The successful implementation of an Equipment Management System (EAM/CMMS) begins with high-quality, complete data collection. This data collectively forms the "digital twin" of the equipment and is the foundation for all subsequent intelligent management, data analysis, and scientific decision-making. This article systematically outlines the various types of data an Equipment Management System needs to collect, providing a clear blueprint for enterprise data preparation.

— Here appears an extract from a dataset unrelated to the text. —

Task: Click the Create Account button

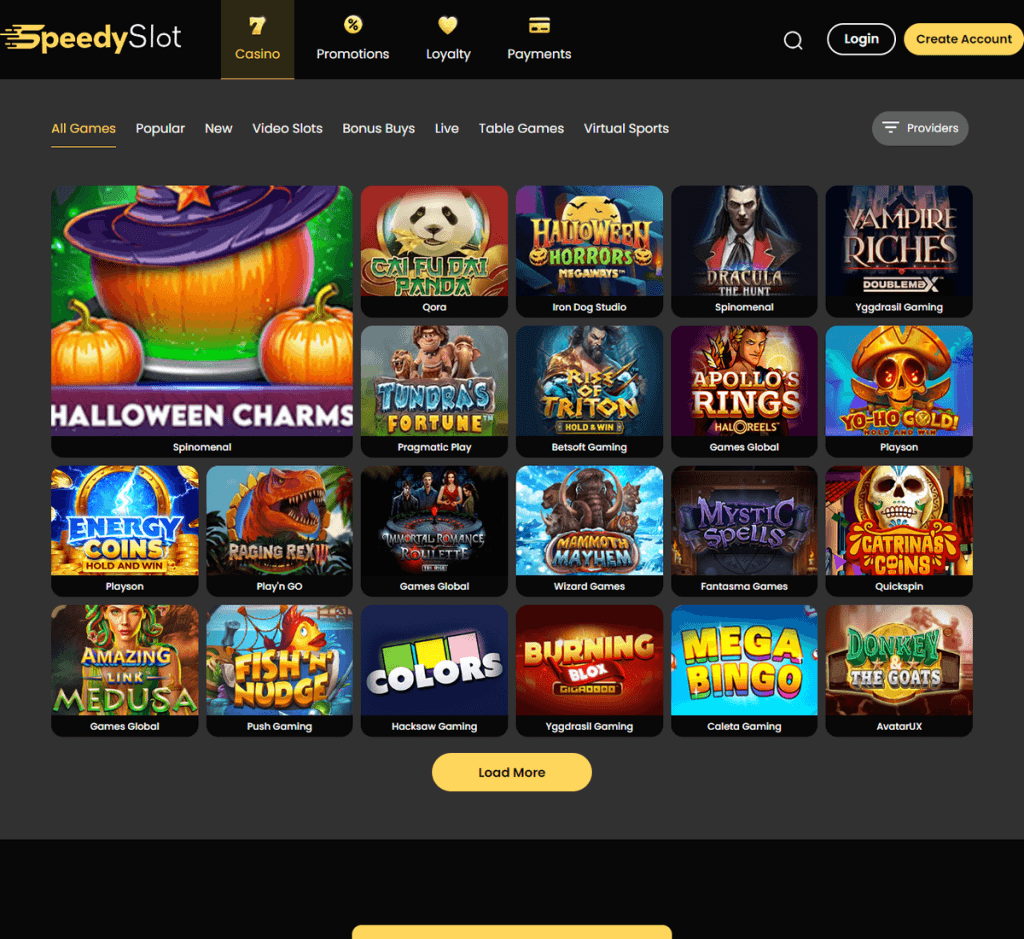Action: pyautogui.click(x=964, y=39)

Static data is the inherent, rarely changing information about equipment, forming the cornerstone of system operation.
Identity Information: Equipment code, equipment name, model, brand, supplier, manufacturer, serial number.
Financial Information: Purchase date, commissioning date, original value, depreciation period, residual value, cost center.
Technical Parameters: Key operating parameters like power, voltage, speed, pressure, capacity, as well as equipment capacity limits.
Location Information: Physical location, installation site, GPS coordinates.
Relationships: Parent equipment/system, associated spare parts list.
Technical Documentation: Equipment user manuals, maintenance manuals, circuit diagrams, hydraulic diagrams, P&IDs.
Certification Documents: Special equipment registration certificate, annual inspection reports, safety permits, certificates of conformity.
Standard Documents: Operating procedures, lubrication standards, inspection standards, maintenance standards.

Dynamic data records the activities and status changes of equipment throughout its lifecycle, and is core to analysis and optimization.
Status Parameters: Real-time data automatically collected via IoT sensors, such as temperature, vibration, pressure, flow rate, current, energy consumption.
Operational Records: Start/stop times, runtime, production output, downtime records.
Work Order Data: Complete records of all repairs, inspection, and maintenance work orders, including failure phenomena, request time, acceptance time, maintenance personnel, labor hours, spare parts consumed, repair actions, and acceptance results.
Failure Data: Standardized failure codes, downtime, impact scope.
Inspection Data: Measured values, standard values, judgment results, and abnormalities found during each inspection.
Maintenance Data: Maintenance execution records, replaced consumables, equipment status comparison before and after maintenance.
Inventory Information: Spare part code, name, specification, stock quantity, safety stock, storage location, supplier information.
Logistics Information: Spare parts receiving, issuing, transferring records, purchase orders, requisition slips.

Personnel Information: Basic information of maintenance team members, skill qualifications, training records, contact details.
Organizational Structure: Departments, teams, responsibility divisions.
Supplier Files: Supplier name, contact information, supply scope, historical performance.
Outsourced Service Records: Outsourced maintenance contracts, service content, service provider evaluation.
Phased Implementation, Prioritize Critical Assets: Prioritize collecting data for critical assets that significantly impact production, then gradually cover the entire plant.
Standardization & Codification: Establish unified coding rules to ensure data consistency and analyzability.
Leverage Technical Means: Use tools like barcode scanners, RFID, and IoT sensors to reduce manual entry, improving data accuracy and efficiency.
Define Responsibility: Data collection is not solely the IT department's task; it requires collaboration from equipment, maintenance, procurement, finance, and other departments, with clear responsible persons and maintenance cycles for various data types.

The data to be collected for an Equipment Management System is a multidimensional information set covering static and dynamic, physical and process aspects. The initial data investment may seem tedious, but it is key to whether the system can truly exhibit "intelligence." Complete and accurate data is the fuel that drives preventive maintenance, optimizes spare parts inventory, enables reliability analysis, and calculates the Total Cost of Ownership, laying a solid foundation for the enterprise's transition from reactive operations to intelligent operations.